====== Source material
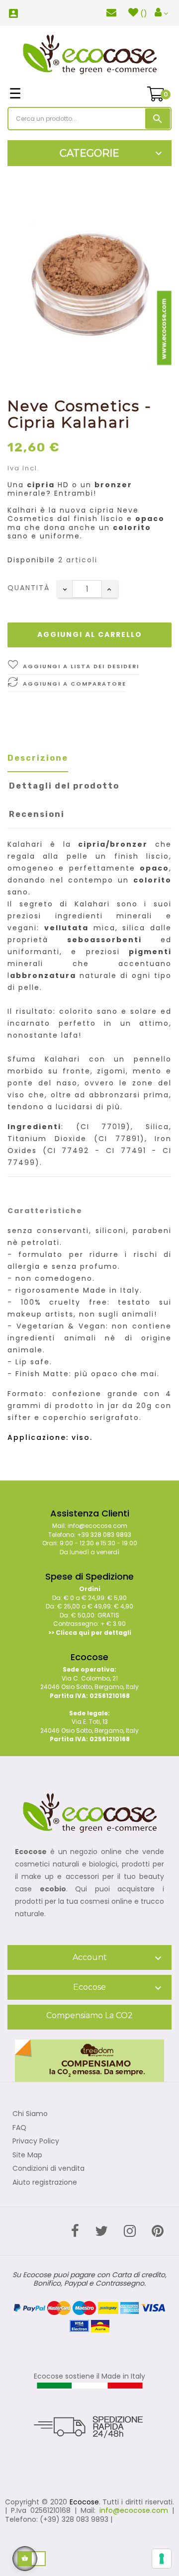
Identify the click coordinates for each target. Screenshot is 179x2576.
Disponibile (31, 560)
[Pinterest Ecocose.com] (158, 2231)
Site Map (27, 2155)
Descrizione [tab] (37, 758)
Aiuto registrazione (44, 2182)
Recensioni (37, 814)
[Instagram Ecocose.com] (130, 2231)
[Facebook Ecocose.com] (75, 2231)
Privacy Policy (35, 2141)
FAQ (19, 2128)
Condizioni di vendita (48, 2168)
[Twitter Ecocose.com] (101, 2231)
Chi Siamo (30, 2114)
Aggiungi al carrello (89, 634)
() (143, 13)
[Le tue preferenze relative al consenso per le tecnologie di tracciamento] (161, 2558)
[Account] (161, 13)
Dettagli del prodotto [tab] (64, 786)
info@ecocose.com (133, 2510)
============
### What you will do
Write out again, exactly, the lines from the one holding "FAQ (19, 2128)" through the end of the listing, with both ends included.

### Response for this exercise
FAQ (19, 2128)
Condizioni di vendita (48, 2168)
[Twitter Ecocose.com] (101, 2231)
Chi Siamo (30, 2114)
Aggiungi al carrello (89, 634)
() (143, 13)
[Le tue preferenze relative al consenso per le tecnologie di tracciamento] (161, 2558)
[Account] (161, 13)
Dettagli del prodotto [tab] (64, 786)
info@ecocose.com (133, 2510)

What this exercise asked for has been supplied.